THE PROBLEM: Return every line of the listing below unchanged, leaving the pictures out of your answer.

Dataset listing:
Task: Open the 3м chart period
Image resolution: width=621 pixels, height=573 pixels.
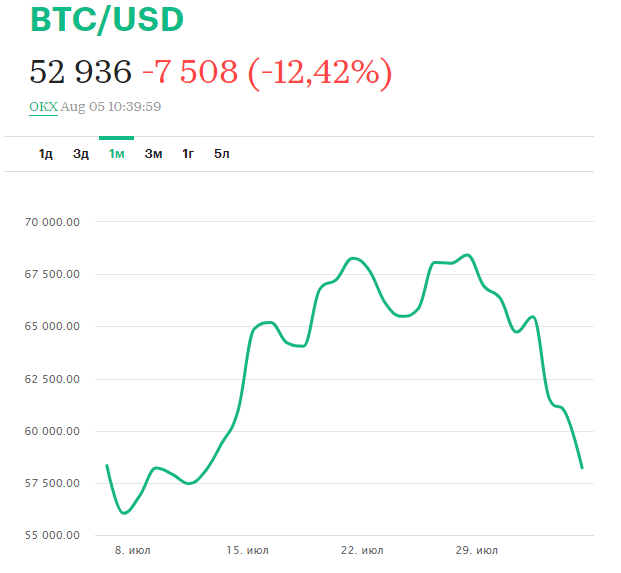Action: [153, 154]
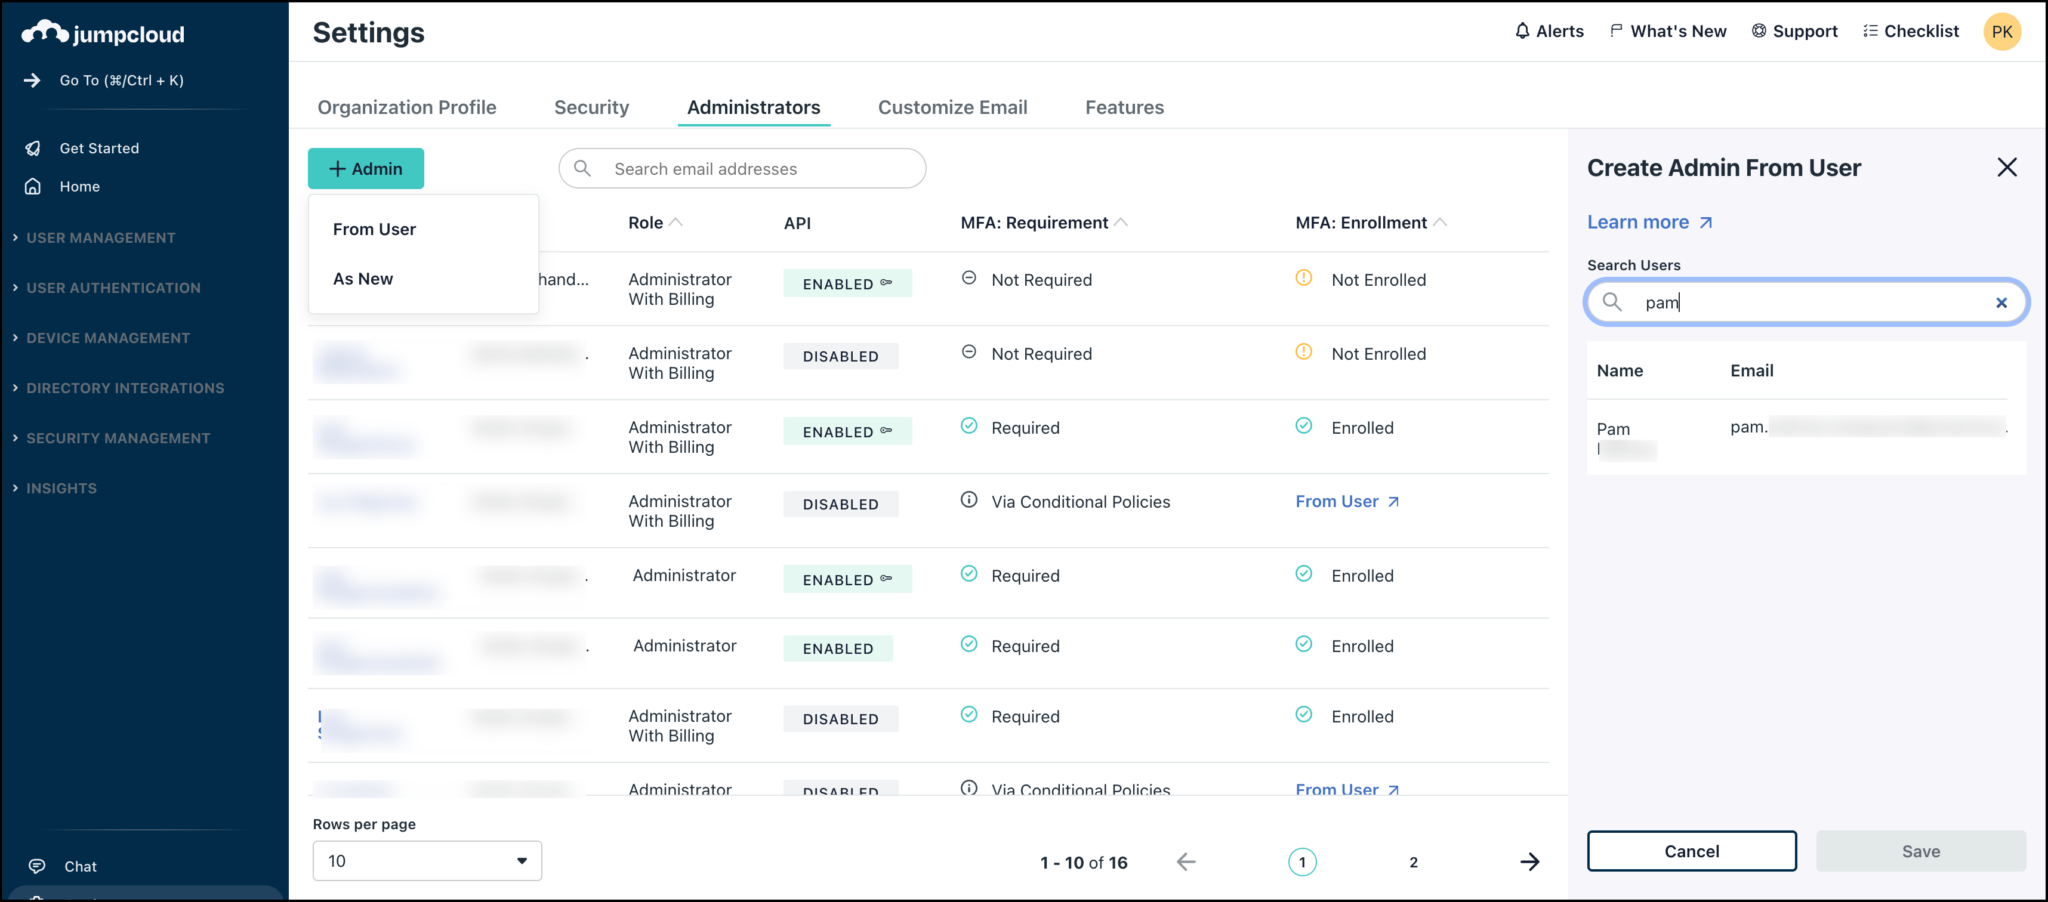Open the Support help icon
The width and height of the screenshot is (2048, 902).
point(1757,31)
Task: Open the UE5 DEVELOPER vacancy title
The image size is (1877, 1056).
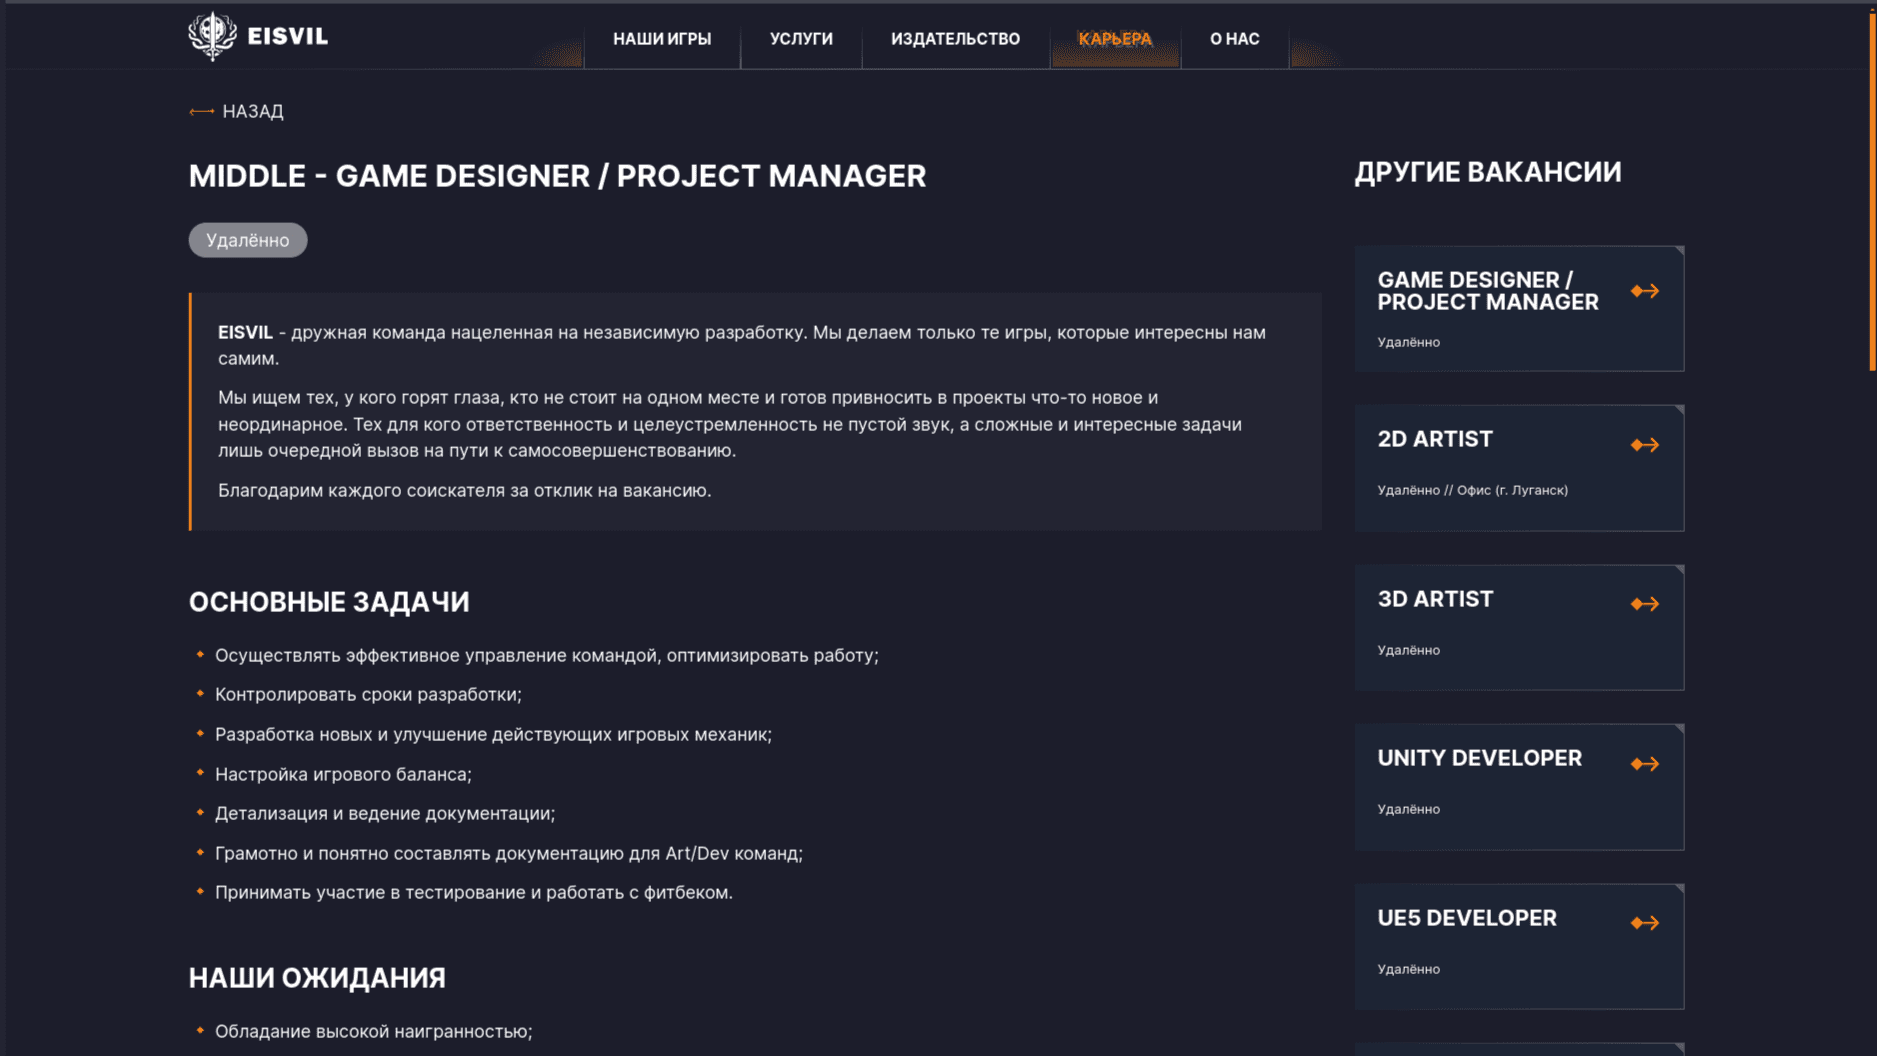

FINAL ANSWER:
Task: Open the 3м chart period
Image resolution: width=621 pixels, height=573 pixels.
Action: [153, 154]
Open the Support help icon
The width and height of the screenshot is (2048, 902).
point(1757,31)
Task: Open the UE5 DEVELOPER vacancy title
The image size is (1877, 1056).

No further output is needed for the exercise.